La variabilité et les changements climatiques condamnent les communautés des régions de Tillabéry et Tahoua à une pression accrue sur les ressources naturelles. Les pratiques d’adaptation socio-économique à court terme assurent à peine la subsistance et ne sont pas des stratégies d’anticipation des risques à moyen et long terme.

L’extension et l’intensification des cultures sont limitées par la pression foncière, un régime pluvial très aléatoire et des ressources en eau de surfaces de plus en plus rares. De plus, les ressources aquifères des régions de production maraîchère de Tahoua et du Nord-Tillabéry sont aussi en voie de diminution, à quelques exceptions près compte tenu de conditions hydrologiques particulières, et n’apportent pas de solution durable. Là où l’eau manque en période chaude, les jardins sont peu à peu abandonnés.

Les questions de l’accaparement des terres et de l’utilisation abusive de la ressource en eau pour un système de production à faible productivité doivent être placées au cœur des débats sur les pratiques d’adaptation des communautés sahéliennes dans les régions étudiées. Par exemple, dans chaque terroir, la viabilité des systèmes de cultures orientés vers le maraîchage, sans maîtrise des facteurs de production, et appuyés par les bailleurs de fonds doit être évaluée et faire l’objet d’une réflexion globale sur les options d’adaptation. À l’instar des transhumances transfrontalières, l’exode saisonnier, en tant que solution face au risque climatique, est limité par les capacités d’accueil des pays hôtes. Les regards se tournent vers l’Europe, dont les politiques migratoires sont vouées à rester restrictives.

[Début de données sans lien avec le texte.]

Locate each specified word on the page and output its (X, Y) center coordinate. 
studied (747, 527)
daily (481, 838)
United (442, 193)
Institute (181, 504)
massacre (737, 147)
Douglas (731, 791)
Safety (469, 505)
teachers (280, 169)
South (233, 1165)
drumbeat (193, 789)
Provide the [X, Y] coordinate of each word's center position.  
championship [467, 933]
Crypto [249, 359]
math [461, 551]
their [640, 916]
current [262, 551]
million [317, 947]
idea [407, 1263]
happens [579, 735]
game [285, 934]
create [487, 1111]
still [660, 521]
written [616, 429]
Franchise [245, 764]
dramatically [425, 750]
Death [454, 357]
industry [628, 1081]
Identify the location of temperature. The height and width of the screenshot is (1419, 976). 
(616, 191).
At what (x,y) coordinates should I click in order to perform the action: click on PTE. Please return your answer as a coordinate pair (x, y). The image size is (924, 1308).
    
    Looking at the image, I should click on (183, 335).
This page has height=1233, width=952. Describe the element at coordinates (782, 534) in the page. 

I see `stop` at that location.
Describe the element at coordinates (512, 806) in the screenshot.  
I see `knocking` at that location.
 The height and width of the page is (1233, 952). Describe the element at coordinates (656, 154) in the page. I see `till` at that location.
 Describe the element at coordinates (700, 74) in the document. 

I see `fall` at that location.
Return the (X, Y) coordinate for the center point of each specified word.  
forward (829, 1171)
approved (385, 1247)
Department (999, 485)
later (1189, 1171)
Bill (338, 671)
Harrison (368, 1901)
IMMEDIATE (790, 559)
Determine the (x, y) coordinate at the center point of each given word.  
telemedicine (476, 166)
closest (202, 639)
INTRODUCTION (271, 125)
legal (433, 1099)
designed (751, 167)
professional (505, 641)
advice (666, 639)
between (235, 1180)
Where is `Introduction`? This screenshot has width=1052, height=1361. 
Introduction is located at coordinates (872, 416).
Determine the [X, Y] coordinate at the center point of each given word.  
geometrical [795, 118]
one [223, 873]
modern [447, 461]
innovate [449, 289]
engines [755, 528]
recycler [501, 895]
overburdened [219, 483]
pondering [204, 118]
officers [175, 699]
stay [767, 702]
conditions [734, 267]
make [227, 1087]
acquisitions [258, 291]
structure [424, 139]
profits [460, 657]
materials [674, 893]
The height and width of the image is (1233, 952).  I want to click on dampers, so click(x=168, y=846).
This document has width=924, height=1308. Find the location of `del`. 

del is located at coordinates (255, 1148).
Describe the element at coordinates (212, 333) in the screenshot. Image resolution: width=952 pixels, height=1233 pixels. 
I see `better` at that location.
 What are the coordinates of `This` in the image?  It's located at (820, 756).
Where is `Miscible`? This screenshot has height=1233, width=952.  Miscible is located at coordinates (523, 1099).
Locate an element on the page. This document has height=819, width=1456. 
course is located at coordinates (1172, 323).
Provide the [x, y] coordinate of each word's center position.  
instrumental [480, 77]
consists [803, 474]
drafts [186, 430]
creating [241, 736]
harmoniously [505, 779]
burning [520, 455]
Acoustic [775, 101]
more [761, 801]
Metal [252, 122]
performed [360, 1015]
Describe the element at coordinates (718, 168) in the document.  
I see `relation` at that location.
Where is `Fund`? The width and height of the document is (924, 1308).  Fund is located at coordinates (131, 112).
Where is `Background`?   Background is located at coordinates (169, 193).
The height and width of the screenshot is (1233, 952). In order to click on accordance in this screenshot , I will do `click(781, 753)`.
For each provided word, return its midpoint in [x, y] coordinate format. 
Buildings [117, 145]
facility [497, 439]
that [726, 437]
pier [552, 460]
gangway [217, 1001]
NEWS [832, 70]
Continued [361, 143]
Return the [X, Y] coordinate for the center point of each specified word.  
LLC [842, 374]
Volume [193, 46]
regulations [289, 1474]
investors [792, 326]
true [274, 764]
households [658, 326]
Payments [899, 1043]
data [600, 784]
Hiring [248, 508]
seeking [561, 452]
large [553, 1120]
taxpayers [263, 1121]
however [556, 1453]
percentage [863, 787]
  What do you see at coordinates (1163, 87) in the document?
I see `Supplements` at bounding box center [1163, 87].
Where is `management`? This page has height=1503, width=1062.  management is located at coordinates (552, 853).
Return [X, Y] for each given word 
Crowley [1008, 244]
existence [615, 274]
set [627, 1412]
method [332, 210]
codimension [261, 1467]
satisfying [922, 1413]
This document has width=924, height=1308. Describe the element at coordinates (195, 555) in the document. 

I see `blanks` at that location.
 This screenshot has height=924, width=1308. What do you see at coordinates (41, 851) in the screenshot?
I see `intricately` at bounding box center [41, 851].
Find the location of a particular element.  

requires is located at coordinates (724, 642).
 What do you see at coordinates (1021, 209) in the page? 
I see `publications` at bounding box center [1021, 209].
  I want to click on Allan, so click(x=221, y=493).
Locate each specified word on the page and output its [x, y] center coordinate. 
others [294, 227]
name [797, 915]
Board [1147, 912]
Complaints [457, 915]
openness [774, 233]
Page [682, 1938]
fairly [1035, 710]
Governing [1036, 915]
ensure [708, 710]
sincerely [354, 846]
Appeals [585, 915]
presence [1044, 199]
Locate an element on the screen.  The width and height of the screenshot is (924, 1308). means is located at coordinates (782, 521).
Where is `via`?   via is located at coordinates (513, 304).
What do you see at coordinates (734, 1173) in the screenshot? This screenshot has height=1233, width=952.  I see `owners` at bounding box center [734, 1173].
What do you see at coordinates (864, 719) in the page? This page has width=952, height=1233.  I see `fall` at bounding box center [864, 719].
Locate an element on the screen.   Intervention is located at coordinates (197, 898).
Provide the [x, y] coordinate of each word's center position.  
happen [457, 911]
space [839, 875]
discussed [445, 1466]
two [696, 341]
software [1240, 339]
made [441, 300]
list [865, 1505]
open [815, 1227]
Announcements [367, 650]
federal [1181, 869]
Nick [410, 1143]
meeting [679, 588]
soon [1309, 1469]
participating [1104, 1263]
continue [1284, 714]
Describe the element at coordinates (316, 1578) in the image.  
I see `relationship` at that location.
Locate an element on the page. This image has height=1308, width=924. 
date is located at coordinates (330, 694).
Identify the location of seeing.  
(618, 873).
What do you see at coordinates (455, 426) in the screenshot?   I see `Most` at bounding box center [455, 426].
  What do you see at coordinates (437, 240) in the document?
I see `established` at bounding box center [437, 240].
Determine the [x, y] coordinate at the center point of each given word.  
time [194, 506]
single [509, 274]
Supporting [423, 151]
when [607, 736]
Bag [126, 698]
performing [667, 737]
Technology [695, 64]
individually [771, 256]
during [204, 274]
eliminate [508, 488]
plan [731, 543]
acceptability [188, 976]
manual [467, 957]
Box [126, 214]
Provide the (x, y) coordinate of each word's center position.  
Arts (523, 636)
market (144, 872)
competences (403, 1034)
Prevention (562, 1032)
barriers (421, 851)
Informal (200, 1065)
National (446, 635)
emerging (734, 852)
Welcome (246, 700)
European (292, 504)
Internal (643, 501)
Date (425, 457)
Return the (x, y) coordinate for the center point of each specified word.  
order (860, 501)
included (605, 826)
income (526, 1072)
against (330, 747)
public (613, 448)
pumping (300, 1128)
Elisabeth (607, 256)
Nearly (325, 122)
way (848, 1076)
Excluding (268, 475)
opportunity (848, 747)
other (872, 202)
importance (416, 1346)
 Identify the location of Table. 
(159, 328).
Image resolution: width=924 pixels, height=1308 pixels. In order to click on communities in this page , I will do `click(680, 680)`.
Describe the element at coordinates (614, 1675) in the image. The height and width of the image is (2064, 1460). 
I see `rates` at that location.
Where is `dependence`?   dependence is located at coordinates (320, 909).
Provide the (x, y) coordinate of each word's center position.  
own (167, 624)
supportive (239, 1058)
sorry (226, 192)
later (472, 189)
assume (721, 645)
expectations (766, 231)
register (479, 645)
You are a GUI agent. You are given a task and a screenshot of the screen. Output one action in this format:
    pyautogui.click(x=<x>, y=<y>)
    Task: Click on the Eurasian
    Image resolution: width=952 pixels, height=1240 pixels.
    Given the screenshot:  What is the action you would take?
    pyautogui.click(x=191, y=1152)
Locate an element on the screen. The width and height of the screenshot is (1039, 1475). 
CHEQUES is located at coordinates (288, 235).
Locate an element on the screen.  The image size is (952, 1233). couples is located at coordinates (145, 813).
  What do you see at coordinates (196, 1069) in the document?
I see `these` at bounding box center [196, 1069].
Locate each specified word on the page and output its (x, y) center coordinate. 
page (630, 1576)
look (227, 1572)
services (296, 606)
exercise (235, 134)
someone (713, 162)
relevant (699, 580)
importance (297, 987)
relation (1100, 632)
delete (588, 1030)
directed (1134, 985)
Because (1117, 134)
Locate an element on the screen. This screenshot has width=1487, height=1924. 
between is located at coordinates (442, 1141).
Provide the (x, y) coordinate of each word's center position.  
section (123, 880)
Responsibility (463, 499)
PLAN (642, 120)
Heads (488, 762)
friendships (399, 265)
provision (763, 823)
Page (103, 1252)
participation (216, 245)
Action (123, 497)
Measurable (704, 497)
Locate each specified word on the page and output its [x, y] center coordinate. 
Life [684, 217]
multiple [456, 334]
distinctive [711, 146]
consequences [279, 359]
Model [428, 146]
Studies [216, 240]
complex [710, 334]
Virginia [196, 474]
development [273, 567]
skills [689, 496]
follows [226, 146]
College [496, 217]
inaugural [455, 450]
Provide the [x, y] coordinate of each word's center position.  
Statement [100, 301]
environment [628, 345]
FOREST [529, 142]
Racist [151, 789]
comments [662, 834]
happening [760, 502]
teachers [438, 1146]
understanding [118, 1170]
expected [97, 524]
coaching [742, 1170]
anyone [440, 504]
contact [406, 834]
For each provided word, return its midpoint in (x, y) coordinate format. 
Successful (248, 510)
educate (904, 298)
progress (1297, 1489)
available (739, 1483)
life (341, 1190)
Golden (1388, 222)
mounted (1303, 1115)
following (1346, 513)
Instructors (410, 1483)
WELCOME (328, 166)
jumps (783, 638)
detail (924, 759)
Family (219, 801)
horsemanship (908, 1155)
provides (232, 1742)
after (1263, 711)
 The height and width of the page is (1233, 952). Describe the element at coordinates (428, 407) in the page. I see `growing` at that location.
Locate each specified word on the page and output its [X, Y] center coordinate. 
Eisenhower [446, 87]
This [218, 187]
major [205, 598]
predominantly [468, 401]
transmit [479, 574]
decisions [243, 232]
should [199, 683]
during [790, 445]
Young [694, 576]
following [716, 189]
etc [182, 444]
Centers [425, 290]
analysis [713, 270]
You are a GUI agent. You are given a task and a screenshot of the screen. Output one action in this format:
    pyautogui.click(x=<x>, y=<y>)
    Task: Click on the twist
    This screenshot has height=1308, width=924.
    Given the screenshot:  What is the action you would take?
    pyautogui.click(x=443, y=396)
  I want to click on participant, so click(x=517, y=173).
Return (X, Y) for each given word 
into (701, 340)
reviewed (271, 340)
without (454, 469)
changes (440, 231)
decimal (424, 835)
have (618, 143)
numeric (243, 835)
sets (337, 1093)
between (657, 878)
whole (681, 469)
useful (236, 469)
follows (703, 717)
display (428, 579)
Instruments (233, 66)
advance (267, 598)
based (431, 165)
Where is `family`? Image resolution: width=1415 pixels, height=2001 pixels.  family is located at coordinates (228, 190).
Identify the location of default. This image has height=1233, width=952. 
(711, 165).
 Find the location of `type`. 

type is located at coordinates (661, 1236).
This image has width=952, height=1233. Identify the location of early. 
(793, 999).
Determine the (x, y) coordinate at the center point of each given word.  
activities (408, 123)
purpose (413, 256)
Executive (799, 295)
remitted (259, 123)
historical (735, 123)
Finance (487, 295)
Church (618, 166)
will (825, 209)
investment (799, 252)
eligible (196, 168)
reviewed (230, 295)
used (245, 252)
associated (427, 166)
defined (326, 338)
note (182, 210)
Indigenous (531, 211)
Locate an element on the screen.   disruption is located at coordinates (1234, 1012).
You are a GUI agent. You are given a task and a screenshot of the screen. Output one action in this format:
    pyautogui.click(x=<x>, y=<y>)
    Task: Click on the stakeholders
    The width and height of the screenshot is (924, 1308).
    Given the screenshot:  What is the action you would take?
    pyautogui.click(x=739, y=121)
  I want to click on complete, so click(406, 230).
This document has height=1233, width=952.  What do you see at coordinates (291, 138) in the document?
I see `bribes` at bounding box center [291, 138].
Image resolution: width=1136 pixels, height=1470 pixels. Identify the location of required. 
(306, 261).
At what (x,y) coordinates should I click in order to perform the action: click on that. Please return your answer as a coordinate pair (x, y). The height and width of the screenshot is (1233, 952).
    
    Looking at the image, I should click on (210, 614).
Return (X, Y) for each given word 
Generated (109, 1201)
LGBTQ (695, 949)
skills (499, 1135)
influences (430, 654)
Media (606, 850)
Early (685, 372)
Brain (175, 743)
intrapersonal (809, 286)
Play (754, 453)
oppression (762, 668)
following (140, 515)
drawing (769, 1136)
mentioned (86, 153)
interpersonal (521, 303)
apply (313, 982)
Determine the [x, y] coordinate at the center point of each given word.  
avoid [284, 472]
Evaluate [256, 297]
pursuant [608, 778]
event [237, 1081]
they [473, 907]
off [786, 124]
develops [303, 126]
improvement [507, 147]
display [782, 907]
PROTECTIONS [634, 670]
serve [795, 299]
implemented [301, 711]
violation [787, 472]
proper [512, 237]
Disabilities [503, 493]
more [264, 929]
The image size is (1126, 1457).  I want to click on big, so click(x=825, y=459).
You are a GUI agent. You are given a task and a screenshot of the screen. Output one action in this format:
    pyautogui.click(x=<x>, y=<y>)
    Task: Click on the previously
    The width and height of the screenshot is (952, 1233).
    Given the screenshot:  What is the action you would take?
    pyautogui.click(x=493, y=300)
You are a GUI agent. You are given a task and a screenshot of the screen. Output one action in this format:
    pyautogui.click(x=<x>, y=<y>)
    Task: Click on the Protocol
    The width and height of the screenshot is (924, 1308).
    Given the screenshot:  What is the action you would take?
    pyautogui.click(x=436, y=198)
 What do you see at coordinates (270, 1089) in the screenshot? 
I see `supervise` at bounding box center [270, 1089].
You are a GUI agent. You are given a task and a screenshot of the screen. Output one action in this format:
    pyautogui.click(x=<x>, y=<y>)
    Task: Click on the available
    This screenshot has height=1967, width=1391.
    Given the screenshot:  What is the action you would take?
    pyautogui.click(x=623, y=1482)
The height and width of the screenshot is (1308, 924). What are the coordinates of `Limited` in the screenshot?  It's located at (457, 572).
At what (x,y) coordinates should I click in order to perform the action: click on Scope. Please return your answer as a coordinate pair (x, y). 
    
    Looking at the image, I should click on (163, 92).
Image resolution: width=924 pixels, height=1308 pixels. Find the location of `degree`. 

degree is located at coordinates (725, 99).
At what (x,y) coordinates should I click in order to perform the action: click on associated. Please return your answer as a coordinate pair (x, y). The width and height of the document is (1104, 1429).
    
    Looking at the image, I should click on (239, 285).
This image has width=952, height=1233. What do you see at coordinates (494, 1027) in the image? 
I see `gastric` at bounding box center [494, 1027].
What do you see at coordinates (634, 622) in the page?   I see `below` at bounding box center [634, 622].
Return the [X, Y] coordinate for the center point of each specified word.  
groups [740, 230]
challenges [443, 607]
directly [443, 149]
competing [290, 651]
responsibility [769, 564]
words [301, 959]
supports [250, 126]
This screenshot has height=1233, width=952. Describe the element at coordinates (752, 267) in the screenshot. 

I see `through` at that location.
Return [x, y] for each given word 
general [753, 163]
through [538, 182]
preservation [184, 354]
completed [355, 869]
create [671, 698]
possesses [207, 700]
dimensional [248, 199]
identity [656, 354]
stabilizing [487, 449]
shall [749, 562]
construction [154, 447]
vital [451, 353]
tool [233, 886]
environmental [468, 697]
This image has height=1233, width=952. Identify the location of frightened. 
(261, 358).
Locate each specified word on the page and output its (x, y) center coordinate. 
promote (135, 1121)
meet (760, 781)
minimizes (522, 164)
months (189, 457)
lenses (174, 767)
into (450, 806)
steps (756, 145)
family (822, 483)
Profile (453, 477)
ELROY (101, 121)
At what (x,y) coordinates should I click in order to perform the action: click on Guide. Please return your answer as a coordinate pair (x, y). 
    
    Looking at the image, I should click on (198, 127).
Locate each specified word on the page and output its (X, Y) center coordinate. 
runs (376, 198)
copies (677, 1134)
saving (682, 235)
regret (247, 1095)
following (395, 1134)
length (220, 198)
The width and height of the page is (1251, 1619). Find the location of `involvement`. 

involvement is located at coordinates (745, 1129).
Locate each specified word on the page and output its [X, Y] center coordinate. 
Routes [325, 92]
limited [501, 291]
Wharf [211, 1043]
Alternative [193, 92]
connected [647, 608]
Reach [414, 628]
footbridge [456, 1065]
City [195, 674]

Avec une population devant atteindre les 25 millions en 2020 et plus de 50 millions en 2050 (Harouna et al., 2005), l’aggravation de la désertification et de la dégradation des écosystèmes liée aux changements climatiques, la faiblesse de l’économie nationale, l’insécurité croissante dans la zone sahélo-saharienne qui compromet les activités agropastorales, les sociétés agropastorales des régions de Tahoua et de Tillabéry seront de plus en plus vulnérables et les réponses réactives utilisées ne suffiront plus à assurer leur subsistance (GTZ, 2009). Les pouvoirs publics doivent aider les communautés agropastorales à relever les défis auxquels elles sont déjà exposées. Pour ce faire, les questions d’adaptation aux changements climatiques et à la dégradation de l’environnement doivent être systématiquement intégrées dans les politiques de développement qui devront prévoir des investissements conséquents pour les communautés. Les agropasteurs doivent être accompagnés pour trouver un équilibre entre les besoins des populations et la productivité des écosystèmes exploités. Des alternatives économiques sont indispensables pour alléger la pression sur les ressources et permettre de recouvrer un équilibre entre l’homme et son environnement. Les politiques de développement agricole doivent favoriser les communautés locales en développant une agriculture familiale propre à assurer l’autosuffisance des familles et de la nation. Les populations et les institutions locales et nationales auront à optimiser l’exploitation des ressources par des systèmes de production durables et des filières sur des marchés locaux et régionaux permettant une rémunération à juste valeur des produits commercialisés.

L’adaptation est un impératif de survie pour les communautés agropastorales des régions de Tillabéry-Nord et de Tahoua. Une politique ambitieuse où la responsabilité de tous est engagée permettra de limiter les impacts des changements climatiques pour assurer un développement durable qui ne mette pas en péril les générations futures.